» **PERINTAH TUGAS 1**
Duplikasikan tanpa perubahan apa pun baris-baris dalam catatan dari baris yang memuat "Tap your profile" sampai baris yang memuat "click(1039, 266)", termasuk kedua baris tersebut.

» **TEKS YANG TERSEDIA**
------------------------------------
Pada tahun 1991, Djuwono mulai mendapatkan kepercayaan  sebagai kepala seksi Pengairan BAPPEDA Jawa Timur. Masih di BAPPEDA, dua tahun kemudian dia ditunjuk sebagai Kepala Seksi Pendidikan, pemerintah dan Mental Spiritual hingga tahun 1995.
Atas dorongan dan dukungannya kala itu, Ir Sukur Harianto (Kabid Sosial Budaya BAPPEDA), dan juga usulan Bupati Bondowoso Kolonel (art) Agus Saroso kepada Gubernur Basofi Sudirman, Djuwono diangkat sebagai Kepala Dinas PU Bina Marga Kabupaten Bondowoso, Djuwono mengabdikan sepenuhnya kemampuan dan keahliannya untuk membangun institusi PU yang solid untuk merealisasikan tugas-tugas yang diamanahkan.
Tahun 2004, dia diangkat menjadi Asisten Ekonomi dan Pembangunan Setda Kabupaten Bondowoso. Setahun kemudian, dia dipercaya sebagai Kepala Dinas Perindustrian dan Perdagangan. Dan tahun 2009 dia diangkat menjadi Kepala BAPPEDA Kabupaten Bondowoso.
Jabatan-jabatan strategis di lingkungan Kabupaten Bondowoso membuat Djuwono merasa tertantang  untuk memberikan sumbangsih  terbaiknya. Pengalaman sebagai aktivis, diakuinya banyak mendukung kinerjanya--- khususnya adalah hal lobi-lobi dan komunikasi publik.
Untuk mensukseskan program-program pemerintah, Djuwono tidak kenal  lelah membina hubungan baik dengan para ulama berpengaruh dan tokoh-tokoh masyarakat lainnya, keluar masuk pondok-pondok pesantren dan masjid-masjid. Dari para ulama dan tokoh masyarakat inilah, dia banyak memperoleh masukan selama mensosialisasikan program-program pemerintah. Dan pada gilirannya, progam-program pembangunan pun memperoleh dukungan yang signifikan. Selain itu, Djuwono juga banyak melakukan lobi-lobi, baik di tingkat pemerintahan provinsi maupun pemerintahan pusat, dalam rangka memperoleh dukungan terhadap program-program pembangunan di daerahnya.
------------------------------------
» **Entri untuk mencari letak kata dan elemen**
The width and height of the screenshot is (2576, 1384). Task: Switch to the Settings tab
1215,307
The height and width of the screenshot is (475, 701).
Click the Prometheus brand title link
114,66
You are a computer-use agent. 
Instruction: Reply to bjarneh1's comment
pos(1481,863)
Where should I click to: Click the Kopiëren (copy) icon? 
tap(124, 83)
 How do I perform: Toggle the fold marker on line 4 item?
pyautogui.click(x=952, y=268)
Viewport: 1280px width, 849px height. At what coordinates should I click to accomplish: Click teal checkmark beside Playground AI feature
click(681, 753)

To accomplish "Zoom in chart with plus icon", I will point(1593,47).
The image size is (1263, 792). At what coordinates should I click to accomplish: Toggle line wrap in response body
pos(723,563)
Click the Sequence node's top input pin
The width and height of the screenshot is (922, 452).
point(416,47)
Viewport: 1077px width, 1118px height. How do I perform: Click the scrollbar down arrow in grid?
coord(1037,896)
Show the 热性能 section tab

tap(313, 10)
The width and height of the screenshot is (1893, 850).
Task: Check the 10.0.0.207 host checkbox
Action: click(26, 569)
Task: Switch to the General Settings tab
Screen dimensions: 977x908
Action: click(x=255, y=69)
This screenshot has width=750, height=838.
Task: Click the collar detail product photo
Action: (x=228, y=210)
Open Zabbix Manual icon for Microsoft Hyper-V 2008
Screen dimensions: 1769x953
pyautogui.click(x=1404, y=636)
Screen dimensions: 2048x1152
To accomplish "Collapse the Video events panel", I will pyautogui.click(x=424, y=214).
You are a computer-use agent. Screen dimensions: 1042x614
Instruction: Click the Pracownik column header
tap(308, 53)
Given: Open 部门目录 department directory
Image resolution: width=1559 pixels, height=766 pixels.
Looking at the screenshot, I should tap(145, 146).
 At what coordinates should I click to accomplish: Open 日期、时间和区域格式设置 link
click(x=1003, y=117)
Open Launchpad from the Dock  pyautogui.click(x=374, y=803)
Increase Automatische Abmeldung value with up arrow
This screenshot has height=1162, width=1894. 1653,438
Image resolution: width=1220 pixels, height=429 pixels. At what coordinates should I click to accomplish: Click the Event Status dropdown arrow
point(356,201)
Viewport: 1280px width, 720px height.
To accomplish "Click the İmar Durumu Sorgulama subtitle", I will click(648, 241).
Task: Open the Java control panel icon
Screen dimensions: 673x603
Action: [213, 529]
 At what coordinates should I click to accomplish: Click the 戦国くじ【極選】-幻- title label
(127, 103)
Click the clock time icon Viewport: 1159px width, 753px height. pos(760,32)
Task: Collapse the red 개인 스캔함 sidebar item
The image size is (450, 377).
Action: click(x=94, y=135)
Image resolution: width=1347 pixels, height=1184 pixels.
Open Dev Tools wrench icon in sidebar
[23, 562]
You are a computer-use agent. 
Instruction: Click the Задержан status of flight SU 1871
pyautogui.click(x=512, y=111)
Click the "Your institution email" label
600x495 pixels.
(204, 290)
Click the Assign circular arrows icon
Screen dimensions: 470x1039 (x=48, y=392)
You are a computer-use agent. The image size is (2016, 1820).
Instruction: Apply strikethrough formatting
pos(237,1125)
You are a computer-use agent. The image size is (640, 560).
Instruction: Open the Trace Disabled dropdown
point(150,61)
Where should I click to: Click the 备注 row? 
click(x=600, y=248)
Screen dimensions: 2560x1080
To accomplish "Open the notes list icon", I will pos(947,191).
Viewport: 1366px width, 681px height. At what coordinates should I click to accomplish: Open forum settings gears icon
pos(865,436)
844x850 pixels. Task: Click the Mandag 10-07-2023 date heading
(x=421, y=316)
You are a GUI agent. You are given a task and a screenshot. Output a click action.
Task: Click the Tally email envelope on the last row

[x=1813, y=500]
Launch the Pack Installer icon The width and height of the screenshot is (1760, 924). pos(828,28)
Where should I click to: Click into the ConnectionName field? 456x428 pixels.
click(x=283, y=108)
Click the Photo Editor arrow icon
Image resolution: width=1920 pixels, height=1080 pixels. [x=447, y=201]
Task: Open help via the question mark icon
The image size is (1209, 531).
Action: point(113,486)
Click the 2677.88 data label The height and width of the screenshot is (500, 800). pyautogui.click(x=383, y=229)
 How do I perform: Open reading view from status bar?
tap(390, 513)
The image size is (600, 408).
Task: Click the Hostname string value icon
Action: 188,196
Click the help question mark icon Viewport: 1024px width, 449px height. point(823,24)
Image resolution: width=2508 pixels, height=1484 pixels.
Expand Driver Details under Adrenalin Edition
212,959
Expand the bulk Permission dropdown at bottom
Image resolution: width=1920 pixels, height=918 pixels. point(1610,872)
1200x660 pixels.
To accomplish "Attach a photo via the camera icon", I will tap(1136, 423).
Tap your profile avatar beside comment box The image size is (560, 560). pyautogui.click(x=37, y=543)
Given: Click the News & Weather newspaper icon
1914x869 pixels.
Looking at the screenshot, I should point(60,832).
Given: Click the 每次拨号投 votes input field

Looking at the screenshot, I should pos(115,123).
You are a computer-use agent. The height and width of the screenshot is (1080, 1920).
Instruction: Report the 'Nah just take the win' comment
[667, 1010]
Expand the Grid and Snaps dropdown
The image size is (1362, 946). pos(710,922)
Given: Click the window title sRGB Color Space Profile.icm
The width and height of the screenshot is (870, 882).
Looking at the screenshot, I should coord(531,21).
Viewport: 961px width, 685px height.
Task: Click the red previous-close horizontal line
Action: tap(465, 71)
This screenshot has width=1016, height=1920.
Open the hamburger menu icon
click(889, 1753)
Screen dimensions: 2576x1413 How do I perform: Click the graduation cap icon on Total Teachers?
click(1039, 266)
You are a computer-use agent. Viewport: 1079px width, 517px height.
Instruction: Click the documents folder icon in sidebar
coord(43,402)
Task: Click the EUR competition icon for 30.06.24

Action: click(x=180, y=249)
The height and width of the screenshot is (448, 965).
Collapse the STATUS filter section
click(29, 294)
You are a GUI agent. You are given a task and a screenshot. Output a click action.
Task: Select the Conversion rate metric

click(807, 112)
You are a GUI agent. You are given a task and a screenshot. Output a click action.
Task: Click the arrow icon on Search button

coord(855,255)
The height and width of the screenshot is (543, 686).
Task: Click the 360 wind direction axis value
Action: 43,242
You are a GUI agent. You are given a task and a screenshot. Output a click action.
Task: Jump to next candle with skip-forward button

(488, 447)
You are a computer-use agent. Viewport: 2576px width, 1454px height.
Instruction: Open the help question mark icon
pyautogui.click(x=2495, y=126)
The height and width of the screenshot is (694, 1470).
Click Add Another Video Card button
------------------------------------
» **PERINTAH TUGAS 2**
Tuliskan kembali kata demi kata bagian teks tentang Djuwono dari "Pada tahun 1991, Djuwono" sampai "BAPPEDA Kabupaten Bondowoso.".

» **KELUARAN LENGKAP 1**
Tap your profile avatar beside comment box The image size is (560, 560). pyautogui.click(x=37, y=543)
Given: Click the News & Weather newspaper icon
1914x869 pixels.
Looking at the screenshot, I should point(60,832).
Given: Click the 每次拨号投 votes input field

Looking at the screenshot, I should pos(115,123).
You are a computer-use agent. The height and width of the screenshot is (1080, 1920).
Instruction: Report the 'Nah just take the win' comment
[667, 1010]
Expand the Grid and Snaps dropdown
The image size is (1362, 946). pos(710,922)
Given: Click the window title sRGB Color Space Profile.icm
The width and height of the screenshot is (870, 882).
Looking at the screenshot, I should coord(531,21).
Viewport: 961px width, 685px height.
Task: Click the red previous-close horizontal line
Action: tap(465, 71)
This screenshot has width=1016, height=1920.
Open the hamburger menu icon
click(889, 1753)
Screen dimensions: 2576x1413 How do I perform: Click the graduation cap icon on Total Teachers?
click(1039, 266)

» **KELUARAN LENGKAP 2**
Pada tahun 1991, Djuwono mulai mendapatkan kepercayaan  sebagai kepala seksi Pengairan BAPPEDA Jawa Timur. Masih di BAPPEDA, dua tahun kemudian dia ditunjuk sebagai Kepala Seksi Pendidikan, pemerintah dan Mental Spiritual hingga tahun 1995.
Atas dorongan dan dukungannya kala itu, Ir Sukur Harianto (Kabid Sosial Budaya BAPPEDA), dan juga usulan Bupati Bondowoso Kolonel (art) Agus Saroso kepada Gubernur Basofi Sudirman, Djuwono diangkat sebagai Kepala Dinas PU Bina Marga Kabupaten Bondowoso, Djuwono mengabdikan sepenuhnya kemampuan dan keahliannya untuk membangun institusi PU yang solid untuk merealisasikan tugas-tugas yang diamanahkan.
Tahun 2004, dia diangkat menjadi Asisten Ekonomi dan Pembangunan Setda Kabupaten Bondowoso. Setahun kemudian, dia dipercaya sebagai Kepala Dinas Perindustrian dan Perdagangan. Dan tahun 2009 dia diangkat menjadi Kepala BAPPEDA Kabupaten Bondowoso.